问题
I have a simple code:
path = [filepath1, filepath2, filepath3]
def umap_embedding(filepath):
file = np.genfromtxt(filepath,delimiter=' ')
if len(file) > 20000:
file = file[np.random.choice(file.shape[0], 20000, replace=False), :]
neighbors = len(file)//200
if neighbors >= 2:
neighbors = neighbors
else:
neighbors = 2
embedder = umap.UMAP(n_neighbors=neighbors,
min_dist=0.1,
metric='correlation', n_components=2)
embedder.fit(file)
embedded = embedder.transform(file)
name = 'file'
np.savetxt(name,embedded,delimiter=",")
if __name__ == '__main__':
p = Pool(processes = 20)
start = time.time()
for filepath in path:
p.apply_async(umap_embedding, [filepath])
p.close()
p.join()
print("Complete")
end = time.time()
print('total time (s)= ' + str(end-start))

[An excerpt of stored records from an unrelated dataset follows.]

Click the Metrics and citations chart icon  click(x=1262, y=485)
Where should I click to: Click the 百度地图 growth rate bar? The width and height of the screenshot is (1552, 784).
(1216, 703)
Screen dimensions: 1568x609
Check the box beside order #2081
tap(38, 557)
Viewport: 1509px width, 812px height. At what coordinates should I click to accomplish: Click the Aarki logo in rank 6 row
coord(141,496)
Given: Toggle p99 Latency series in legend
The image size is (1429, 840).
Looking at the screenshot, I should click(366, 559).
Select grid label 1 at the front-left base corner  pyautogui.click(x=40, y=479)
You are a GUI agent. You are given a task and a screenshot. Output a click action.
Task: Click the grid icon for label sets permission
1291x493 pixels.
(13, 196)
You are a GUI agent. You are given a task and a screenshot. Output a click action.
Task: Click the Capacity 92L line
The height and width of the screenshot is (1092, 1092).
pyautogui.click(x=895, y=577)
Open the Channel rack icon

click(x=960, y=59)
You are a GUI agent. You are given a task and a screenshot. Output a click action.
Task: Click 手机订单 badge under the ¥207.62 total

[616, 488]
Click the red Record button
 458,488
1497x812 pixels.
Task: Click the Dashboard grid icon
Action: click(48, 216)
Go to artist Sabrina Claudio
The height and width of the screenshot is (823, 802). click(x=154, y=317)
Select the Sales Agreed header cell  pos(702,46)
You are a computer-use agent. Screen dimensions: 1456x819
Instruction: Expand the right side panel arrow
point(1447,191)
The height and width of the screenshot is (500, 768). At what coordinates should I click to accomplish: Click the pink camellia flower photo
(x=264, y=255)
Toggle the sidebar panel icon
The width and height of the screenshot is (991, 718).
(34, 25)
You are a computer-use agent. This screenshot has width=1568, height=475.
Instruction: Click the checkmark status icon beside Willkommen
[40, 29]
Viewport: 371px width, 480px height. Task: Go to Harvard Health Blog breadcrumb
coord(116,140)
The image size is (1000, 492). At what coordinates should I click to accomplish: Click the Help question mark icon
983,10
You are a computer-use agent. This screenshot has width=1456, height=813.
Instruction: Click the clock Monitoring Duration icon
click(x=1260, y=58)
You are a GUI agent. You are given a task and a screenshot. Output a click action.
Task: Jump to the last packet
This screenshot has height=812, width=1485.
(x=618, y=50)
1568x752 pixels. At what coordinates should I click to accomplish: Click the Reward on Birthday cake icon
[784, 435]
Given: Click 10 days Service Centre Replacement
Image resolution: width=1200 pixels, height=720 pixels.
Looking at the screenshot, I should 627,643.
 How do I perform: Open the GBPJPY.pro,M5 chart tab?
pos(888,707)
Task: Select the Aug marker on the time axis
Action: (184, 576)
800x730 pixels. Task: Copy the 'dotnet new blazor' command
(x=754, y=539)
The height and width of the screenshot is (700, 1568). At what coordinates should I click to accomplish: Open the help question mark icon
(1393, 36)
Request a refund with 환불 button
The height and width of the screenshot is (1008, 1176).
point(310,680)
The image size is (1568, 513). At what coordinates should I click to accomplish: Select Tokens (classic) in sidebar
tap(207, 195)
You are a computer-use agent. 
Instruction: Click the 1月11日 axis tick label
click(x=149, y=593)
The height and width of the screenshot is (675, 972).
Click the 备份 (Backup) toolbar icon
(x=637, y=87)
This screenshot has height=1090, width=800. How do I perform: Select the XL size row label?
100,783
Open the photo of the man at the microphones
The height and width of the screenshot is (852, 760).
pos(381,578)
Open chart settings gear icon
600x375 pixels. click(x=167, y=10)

When I execute, the console return the error:
Traceback (most recent call last):
File "/home/cngc3/CBC/parallel.py", line 77, in <module>
p.apply_async(umap_embedding, [filepath])
File "/home/cngc3/anaconda3/envs/CBC/lib/python3.6/multiprocessing/pool.py", line 355, in apply_async
raise ValueError("Pool not running")
ValueError: Pool not running
I tried to find the solution for this problem on Stackoverflow and Google but there's no related problem. Thank you for your help.
回答1:
p.close()
and p.join()
must be placed after the for
-loop. Otherwise the pool is closed in the first iteration of the loop and doesn't accept new jobs in the second.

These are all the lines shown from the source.